Soon after the tenant receives the engineering report, it offers to structurally rebuild portions of the garage at its expense in exchange for an extension of the lease. The landlord rejects the proposal out of hand and refuses to negotiate. According to the landlord, the tenant is obligated to rebuild the garage without the benefit of a lease extension because the lease requires the operator to perform all repairs necessary to keep the garage in good order and repair. The tenant on the other hand contends that the lease requires it to perform only ordinary maintenance and that under the lease, its responsibilities are limited to patch repairs.

The landlord sues — demanding that the tenant demolish and rebuild the garage or pay $10 million to finance a complete rebuild. The court orders arbitration and, after discovery and a full hearing, the arbitration panel orders that the tenant make the very same patch repairs it originally offered to make. Having "won" at arbitration, the landlord then files a separate action to recover its attorneys' fees.

Can the landlord recover its attorneys' fees on these facts? The U.S. Court of Appeals for the Third Circuit has said no. See Parkway Garage, Inc. v. City of Philadelphia, 5 F.3d 685 (3d Cir. 1993), overruled on other grounds by United Artists Theatre Circuit, Inc. v. Twp. of Warrington, 316 F.3d 392, 400 (3d Cir. 2003).
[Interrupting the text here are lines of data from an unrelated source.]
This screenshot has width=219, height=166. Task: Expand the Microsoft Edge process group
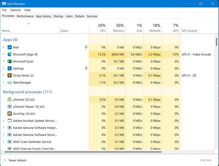3,54
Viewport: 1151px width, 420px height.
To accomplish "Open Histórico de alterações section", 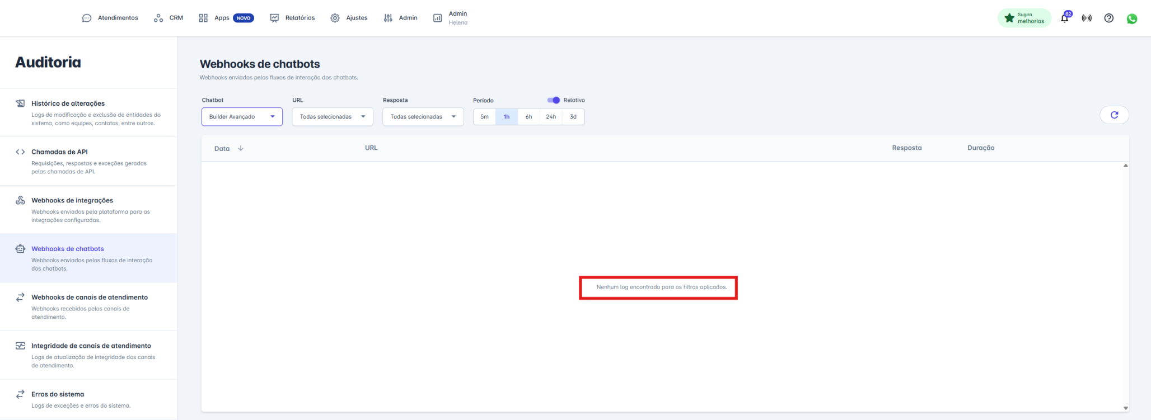I will pos(68,103).
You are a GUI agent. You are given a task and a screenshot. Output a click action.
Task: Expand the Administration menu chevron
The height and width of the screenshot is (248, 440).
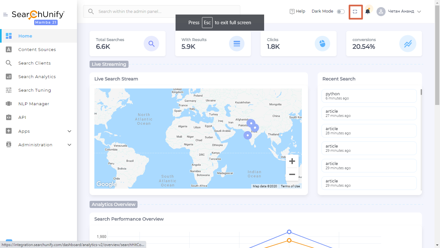(69, 145)
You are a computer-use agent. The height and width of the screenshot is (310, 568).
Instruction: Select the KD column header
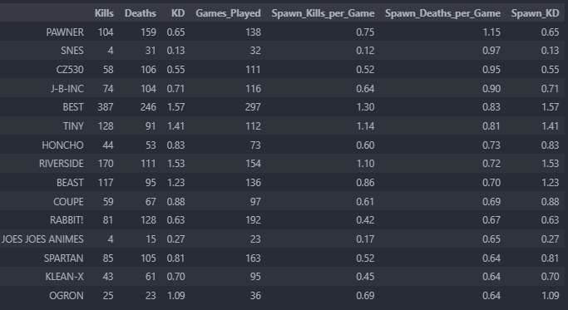[x=178, y=13]
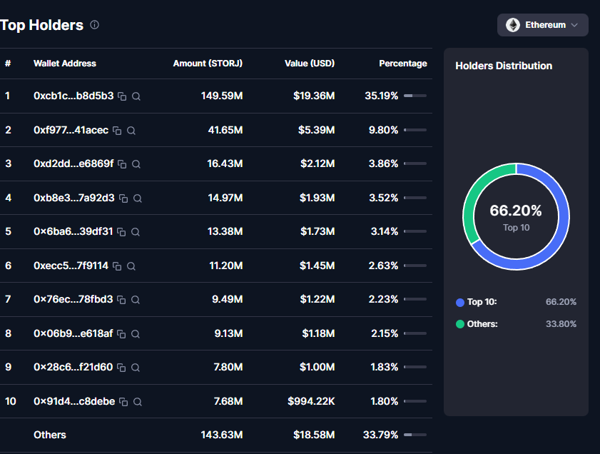
Task: Click the green Others legend dot
Action: point(460,324)
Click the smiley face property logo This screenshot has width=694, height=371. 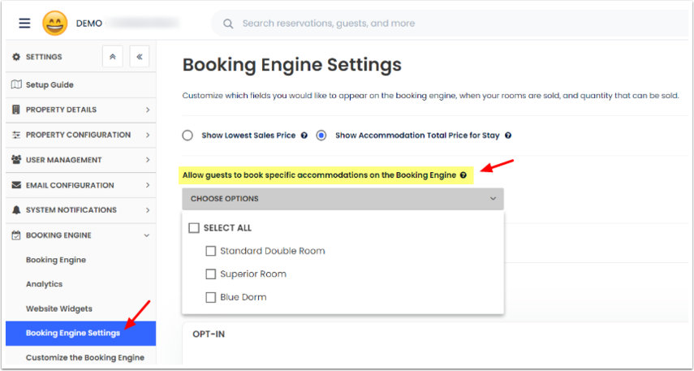(55, 23)
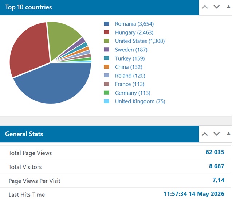Select Turkey (159) legend entry
Screen dimensions: 236x204
pos(130,58)
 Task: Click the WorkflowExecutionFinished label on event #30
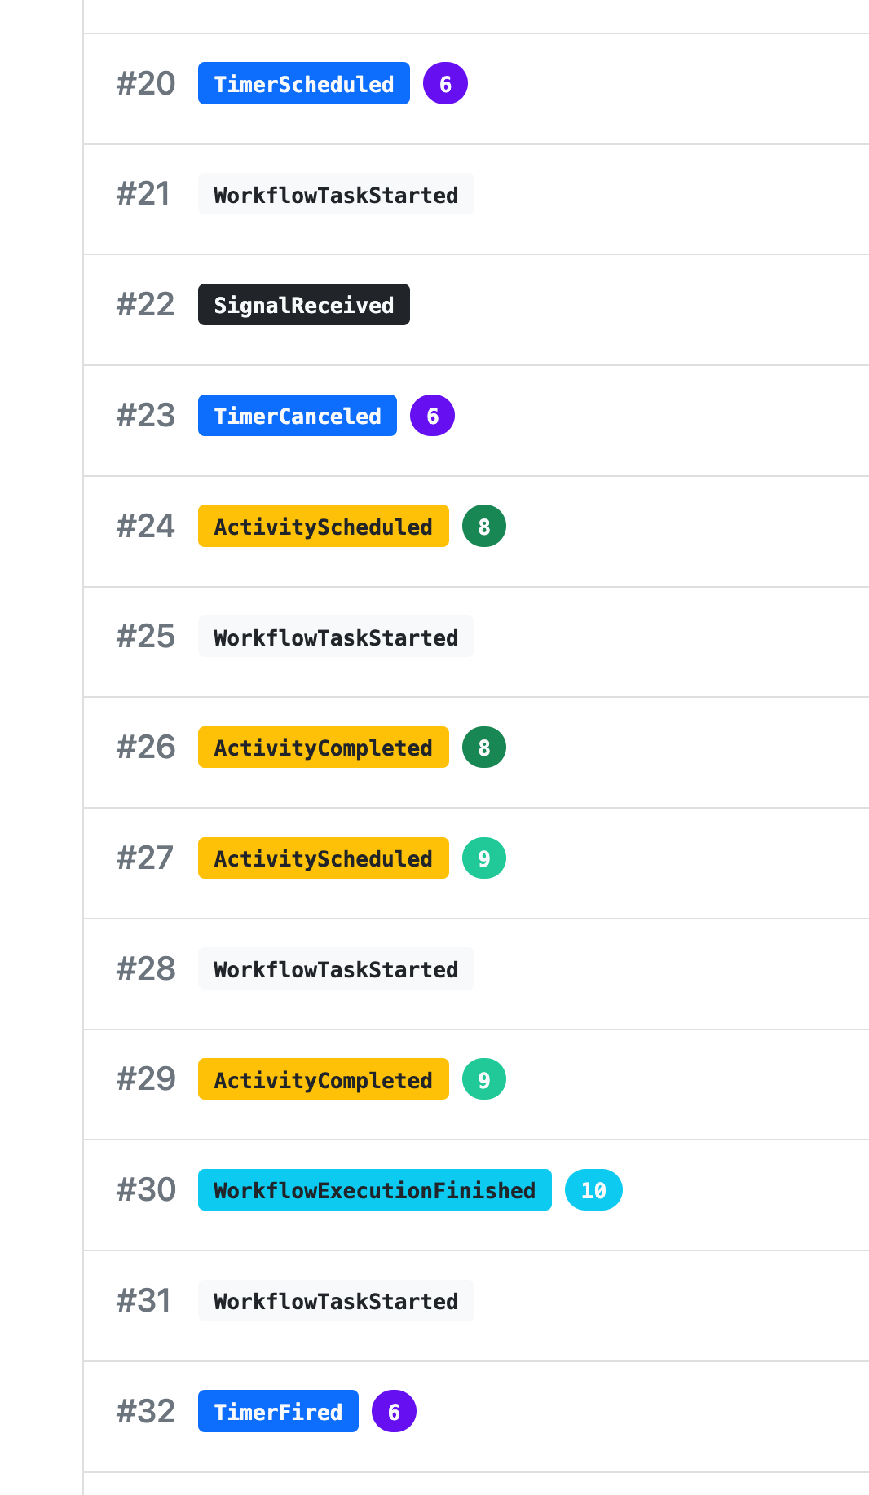[x=375, y=1189]
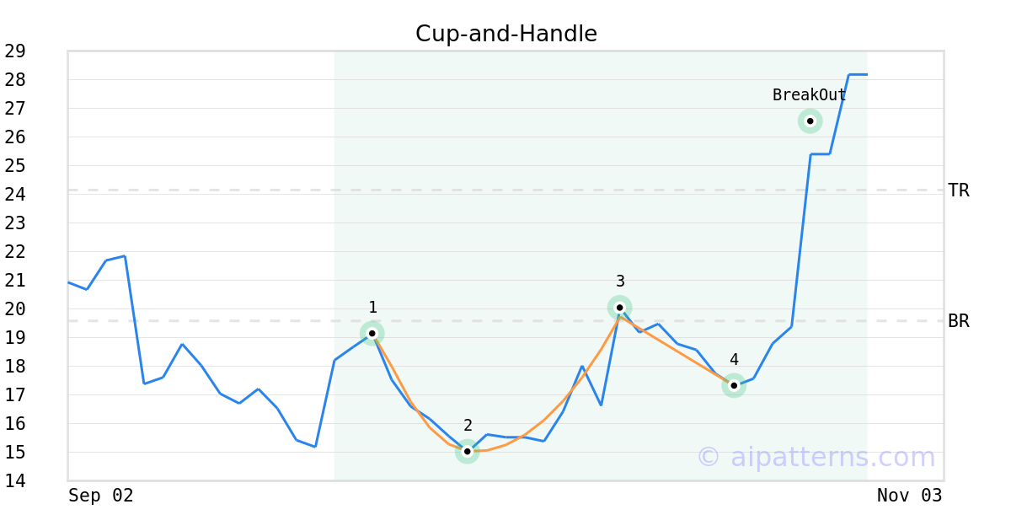Click pivot point marker 1
Image resolution: width=1011 pixels, height=531 pixels.
point(372,333)
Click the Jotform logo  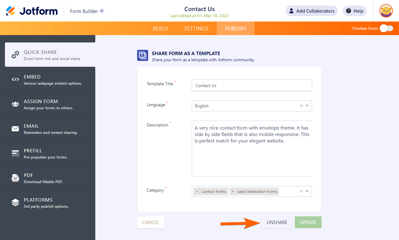click(32, 11)
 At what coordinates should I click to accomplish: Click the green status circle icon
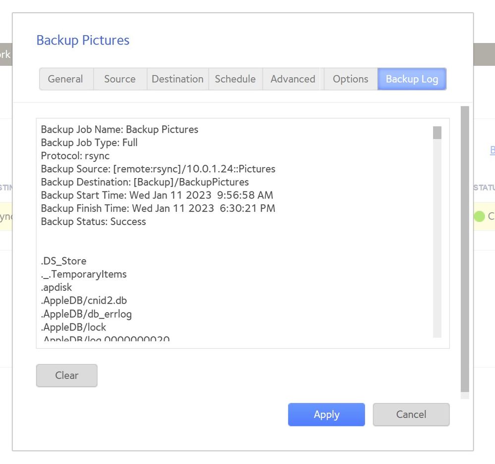pos(479,216)
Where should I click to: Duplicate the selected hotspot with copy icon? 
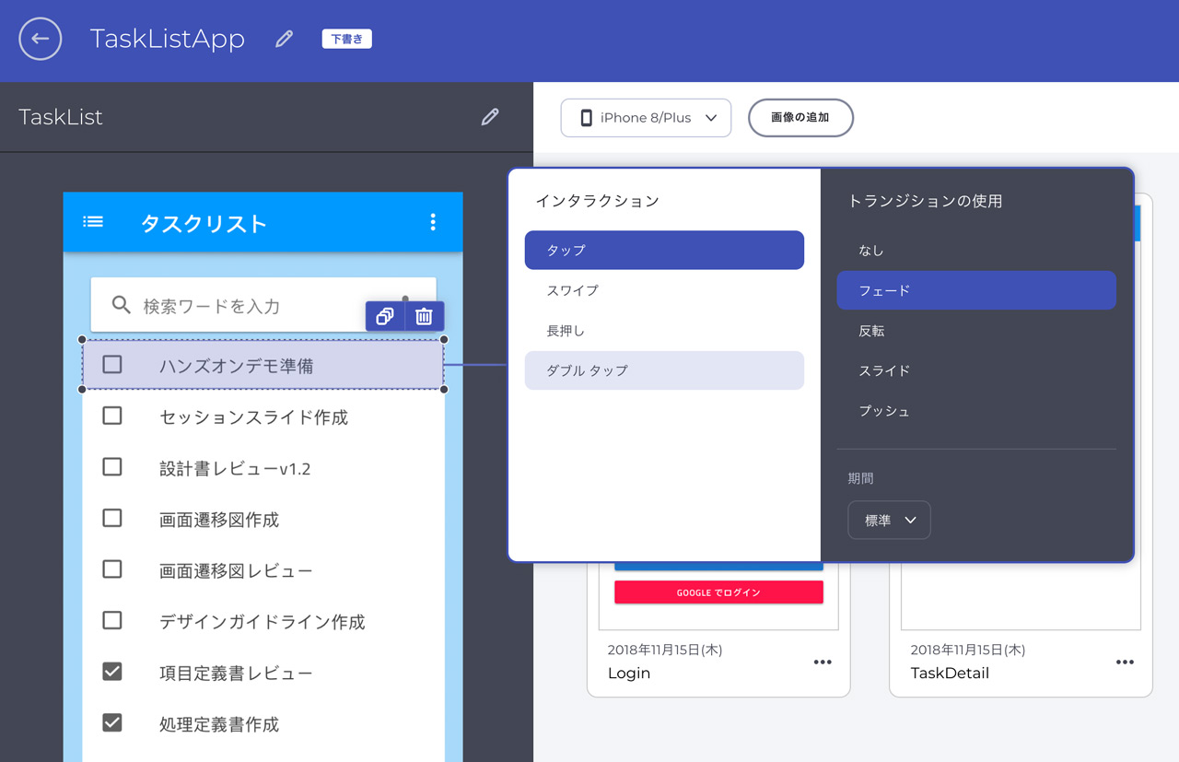pos(385,316)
In Parkway, the Court held that the landlord was not entitled to recover the costs and fees it had incurred in arbitration because the tenant had offered to do the repairs ordered by the arbitration panel before the landlord filed suit and thus "arbitration was unnecessary to gain [the tenant's] compliance with the lease." 5 F.3d at 700.

Parkway shows that not every "victory" will result in an attorneys' fee award. A court is likely to consider the amount in controversy, the merits of the claims and defenses, the amount of damages awarded, the amount of the fees requested, and the timing and amount of settlement offers in determining reasonableness. See Assoc. Indem. Corp. v. Warner, 694 P.2d 1181, 1184 (Ariz. 1985) (identifying factors to be considered under state statute permitting at- torneys' fee awards in contract actions); see also Restatement (Second) of Contracts § 205 cmt. e (Every contract imposes upon each party a duty of good faith and fair dealing in its performance and this obligation "extends to the assertion, settlement and litigation of contract claims and defenses.").

In evaluating the litigation risks presented by a commercial lease or contract containing an attorneys' fee provision, keep the following questions in mind:

Is the attorneys' fee provision enforceable? Do not assume that the attorneys' fee provision in your lease or contract is enforceable as written. For example, seven states have adopted reciprocal attorneys' fees statutes which reform contracts containing unilateral attorneys' fees clauses and make the attorneys' fees provision reciprocal. See, e.g., Cal. Civ. Code § 1717; Fla. Stat. § 57.105(7); Wash. Rev. Code Ann. §4.84.330. Others jurisdictions will not enforce an attorneys' fee provision that is not reciprocal. See, e.g., N.C. Gen. Stat. Ann. § 6-21.6. Know the applicable law in your jurisdiction.

Is the litigation reasonable and necessary? Consider how your litigation strategy and the parties' settlement positions could impact a potential fee award. Be aware that an attor neys' fee provision is not a blank check to engage in overly aggressive and pointless litigation.